Pasteurized Akkermansia muciniphila fits perfectly with the ISAPP definition of “postbiotic”, as it is “a preparation of inanimate microorganisms and/or their components that confers a health benefit on the host.” Therefore, the production of, for instance, SCFAs or secreted molecules from a live bacterium does not explain the beneficial effects.

 

What next for next-generation probiotics and postbiotics?

Postbiotics and next-generation probiotics are targeted strategies for promoting health and managing disease. The mechanisms driving their effects may directly or indirectly involve microbiota modulation, or may instead be driven by other mechanisms, such as direct immune activation, enzyme production, or gut barrier interaction. Regardless, a level of precision with such interventions can be contrasted with the inexact approach of transferring undefined microbial communities to achieve similar outcomes.

There is another potential novel beneficial bacterium that has been identified, which goes under the name of Dysosmobacter welbionis. The name means “bacterium that smells bad” (Dysosmo: “that smells bad”, in Greek, bacter: bacterium), and “welbionis” for WELBIO, the Belgian Walloon organization that funded the research into this butyrate-producing bacterium. By analyzing 12,000 fecal samples from around the world (i.e. a highly representative population sample), scientists observed that the bacterium is present in 70% of the population and that the abundance of Dysosmobacter welbionis was less present in people with type 2 diabetes.
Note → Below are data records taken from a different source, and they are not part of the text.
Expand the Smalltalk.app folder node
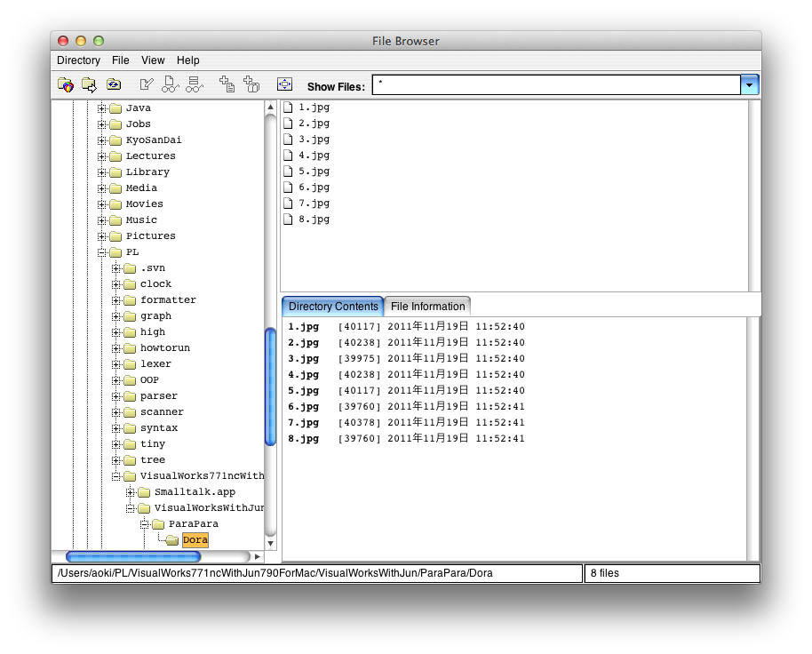 click(x=131, y=492)
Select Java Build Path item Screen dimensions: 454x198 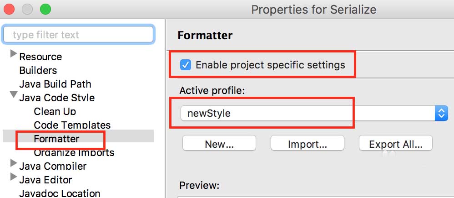[x=55, y=84]
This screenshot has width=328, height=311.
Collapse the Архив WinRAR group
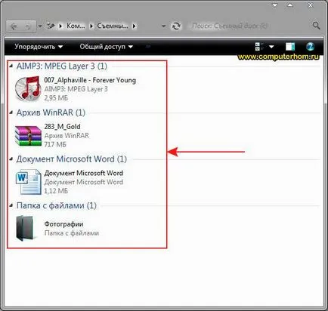[x=11, y=112]
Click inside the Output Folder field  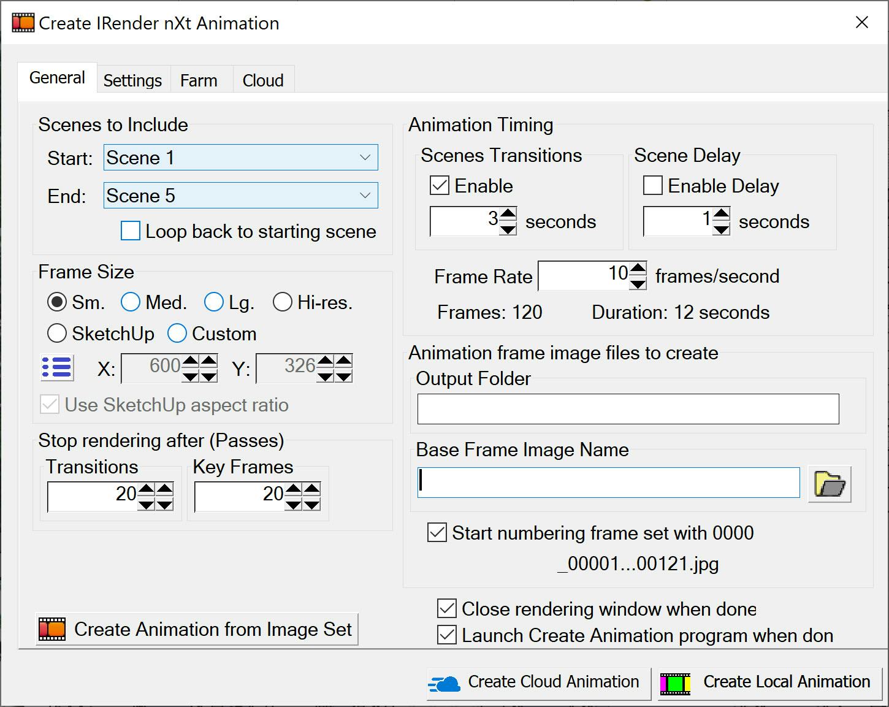coord(627,408)
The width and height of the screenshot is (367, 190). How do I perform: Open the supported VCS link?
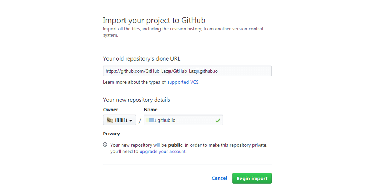(x=183, y=82)
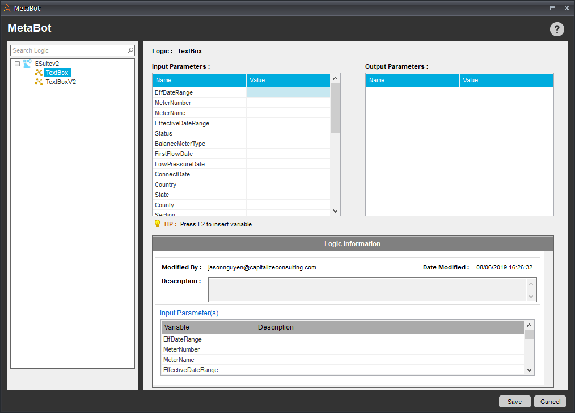Click the Cancel button
575x413 pixels.
tap(550, 402)
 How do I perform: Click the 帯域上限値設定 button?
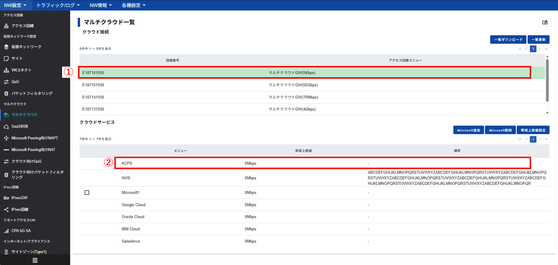coord(533,130)
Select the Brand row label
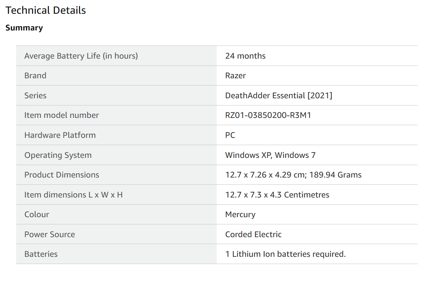Viewport: 423px width, 283px height. pyautogui.click(x=35, y=75)
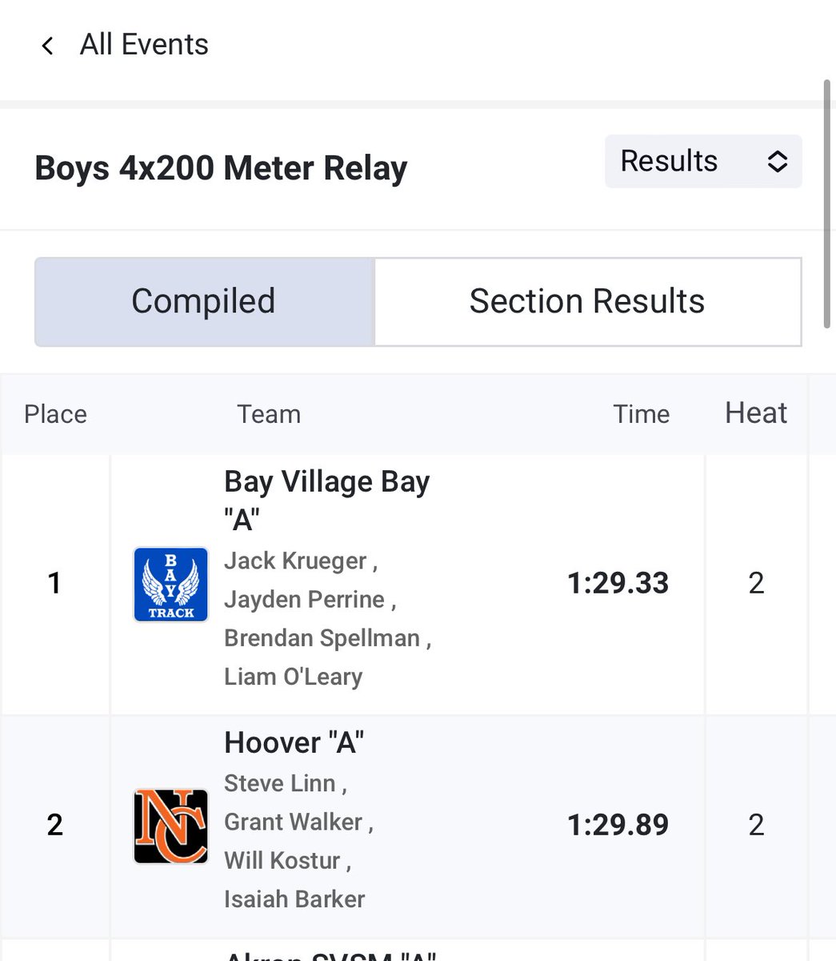Sort by the Place column header
The width and height of the screenshot is (836, 961).
click(x=56, y=414)
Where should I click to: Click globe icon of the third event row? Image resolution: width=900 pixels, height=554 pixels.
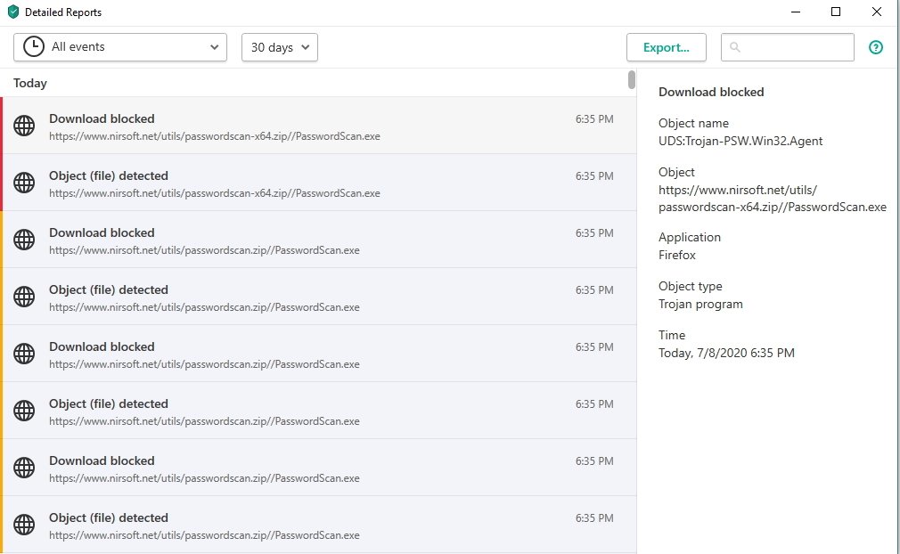tap(24, 240)
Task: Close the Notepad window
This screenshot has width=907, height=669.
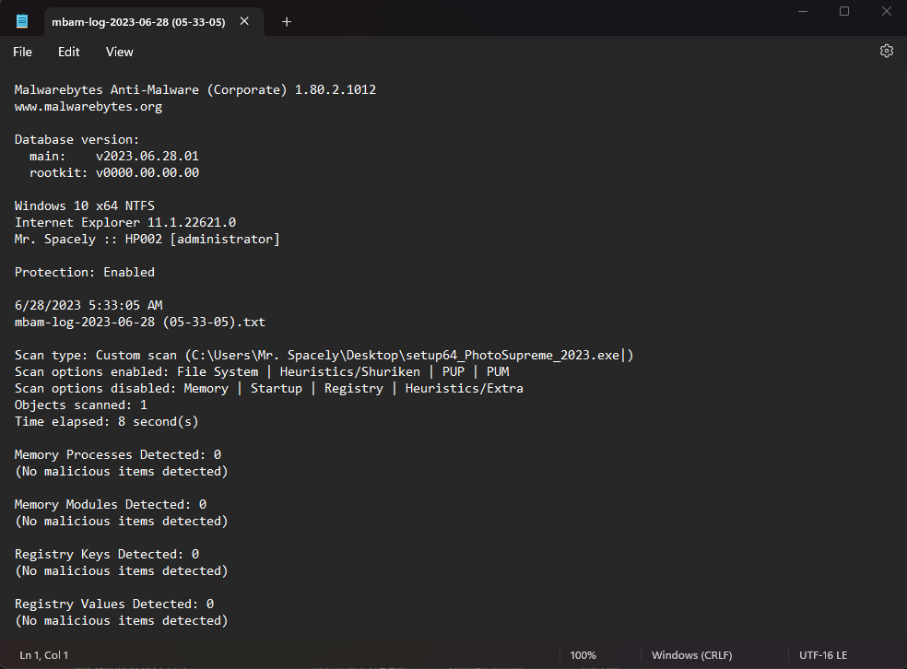Action: click(x=886, y=12)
Strikingly, in mice, the administration of the bacteria to high-fat diet treated mice induces a lower body weight, fat mass gain and improved glucose tolerance and insulin resistance. These effects were also linked to higher mitochondria in the brown adipose tissue, thereby lowering sugar levels and weight, in addition to having strong anti-inflammatory effects. All these effects are very promising for type 2 diabetic and obese subjects and resemble those of Akkermansia.

 

Take-home messages:

  • A postbiotic is a preparation of inanimate microorganisms and/or their components that confers a health benefit on the host.
  • Pasteurized Akkermansia muciniphila is the first next-generation beneficial bacterium to receive the green light from an EU regulatory body to be used safely as a novel food. Since it is pasteurized, it fits the postbiotic definition.
  • Dysosmobacter welbionis is a novel candidate isolated from and abundant in the human gut with potential beneficial properties. It is a candidate to be a ‘next-generation probiotic’.
  • Numerous novel bacteria, isolated active compounds and derived molecules are currently studied as future nutritional or pharmaceutical tools for maintaining health.

 

References:

Ouwehand AC, Salminen SJ. The health effects of cultured milk products with viable and non-viable bacteria. Int Dairy J. 1998; 8(9):749-758. doi: 10.1016/S0958-6946(98)00114-9.

Salminen S, Collado MC, Endo A, et al. The International Scientific Association of Probiotics and Prebiotics (ISAPP) consensus statement on the definition and scope of postbiotics. Nat Rev Gastroenterol Hepatol. 2021; 18(9):649-667. doi: 10.1038/s41575-021-00440-6.

Salminen S, Collado MC, Endo A, et al. Reply to: Postbiotics – when simplification fails to clarify. Nat Rev Gastroenterol Hepatol. 2021; 18(11):827-828. doi: 10.1038/s41575-021-00522-5.

Aguilar-Toalá JE, Arioli S, Behare P, et al. Postbiotics – when simplification fails to clarify. Nat Rev Gastroenterol Hepatol. 2021; 18(11):825-826. doi: 10.1038/s41575-021-00521-6.